Because NIS does not make the flag field of the shadow database available, a count of failed retries cannot be maintained on a system that relies on the NIS name service. If enforcing a maximum number of failed login attempts is essential to your site's security policy, use either NIS+ or local files.

If the user or role enters the correct password before the count exceeds the maximum, the flag is re-set to zero (0). If an account enters the wrong password one time too many during a single session, the account is locked, as described in the passwd(4) man page.

The number of retries allowed applies only for multiple bad passwords entered in sequence in either of the following two occasions:

• When logging into a host

• When re-authenticating oneself in order to change a password or to assume a role.

If an account is ever locked by inadvertent error, the Security Administrator role can open the account by giving the user a new password using the Password tab in the User Accounts tool or by using the appropriate options with the smuser(1M) command line interface.

The Security Administrator role can change the RETRIES limit system-wide and can also change whether the limit applies to all users or individual users. Following are the actions that can be taken to change the default:

• The Security Administrator role can change the maximum number of retries to be any number that is consistent with the site's security policy.

  The procedure, "To Change the Allowed Number of Password Tries", describes how to set the RETRIES value in the local /etc/default/login file.
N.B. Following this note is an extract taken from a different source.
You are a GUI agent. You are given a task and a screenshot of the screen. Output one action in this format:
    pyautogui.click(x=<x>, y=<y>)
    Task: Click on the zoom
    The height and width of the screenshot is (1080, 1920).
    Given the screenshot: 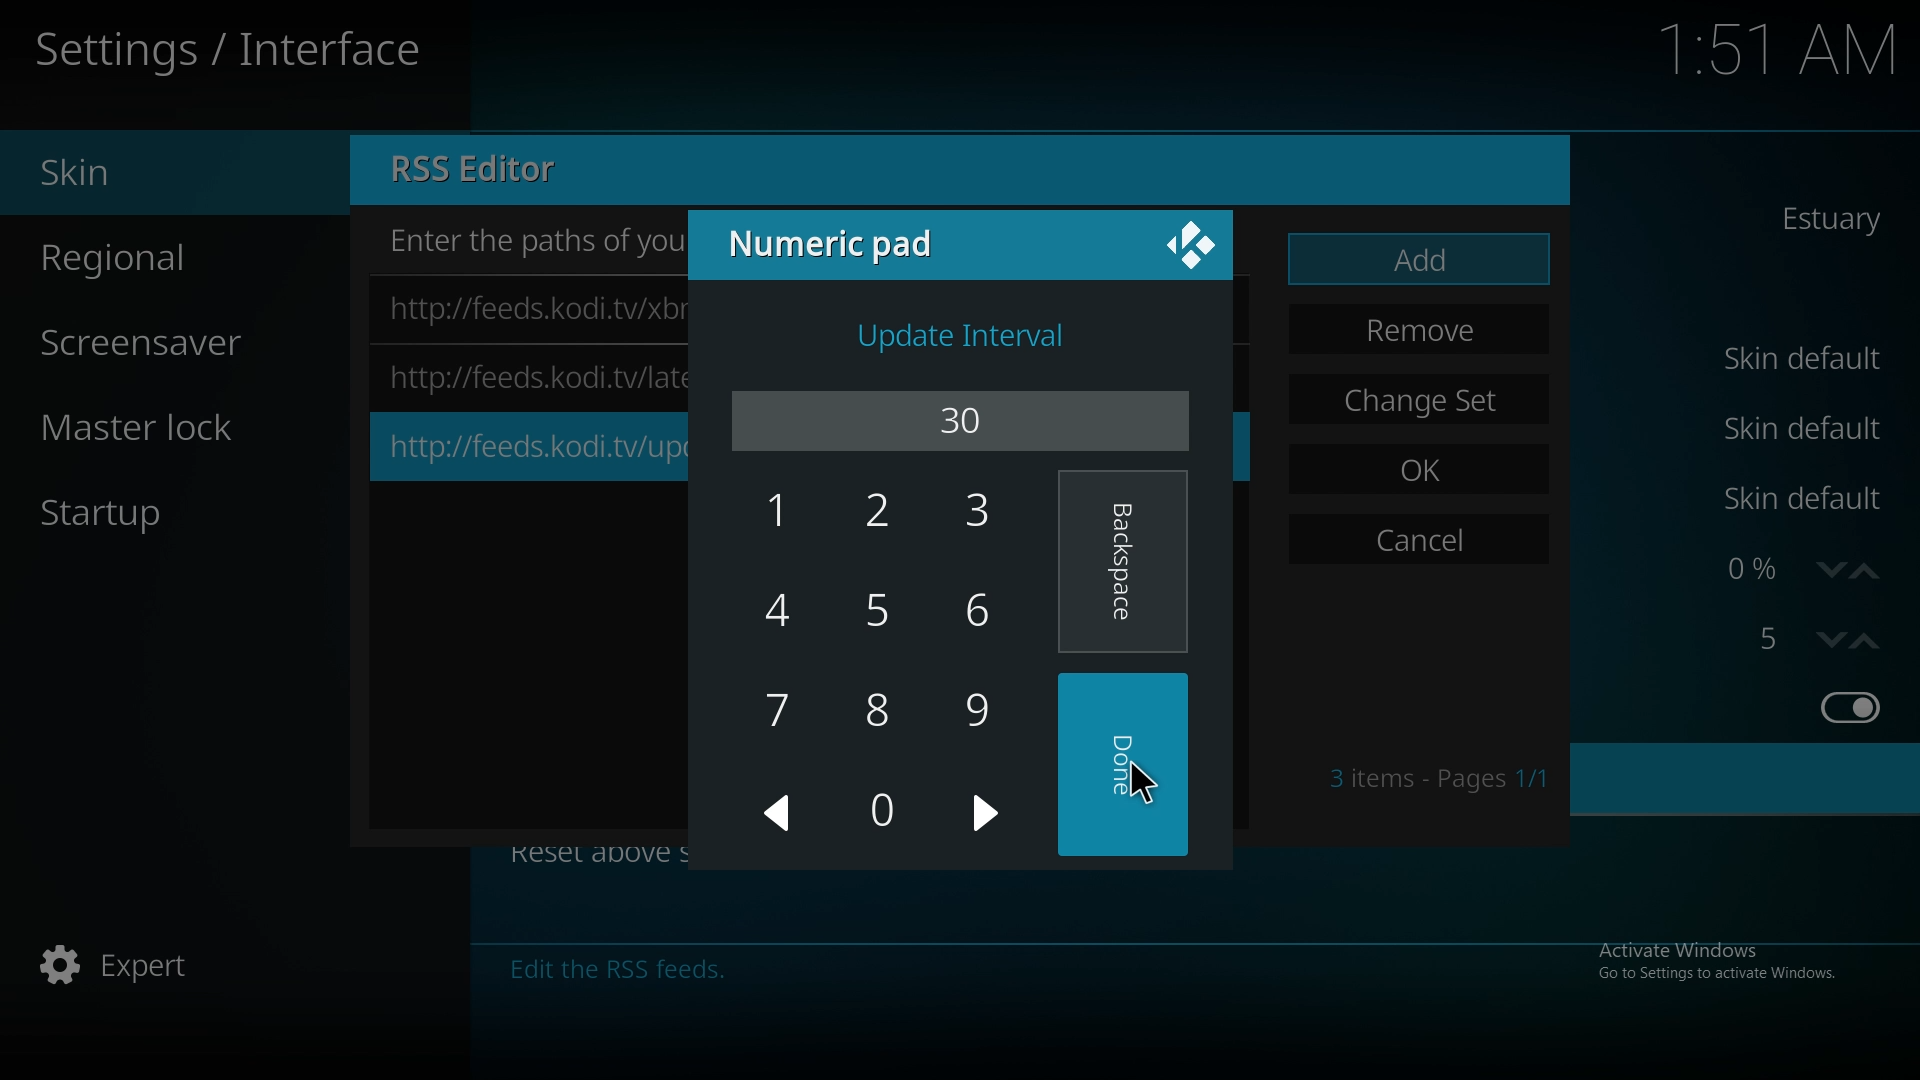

• The Security Administrator role can specify that any individual user's account cannot be locked or can change the default system wide, so that account locking does not occur for anyone. Role accounts, since they do not log in directly, cannot be locked. The entries for individual users take precedence over system-wide entries, which in turn take precedence over the system default.

  The procedure, "To Prevent Account Locking for Individuals", describes how to update a user's account with the User Accounts tool to prevent the account from being locked. The procedure, "To Prevent Account Locking for All User Accounts", describes how to set a system-wide password lock policy.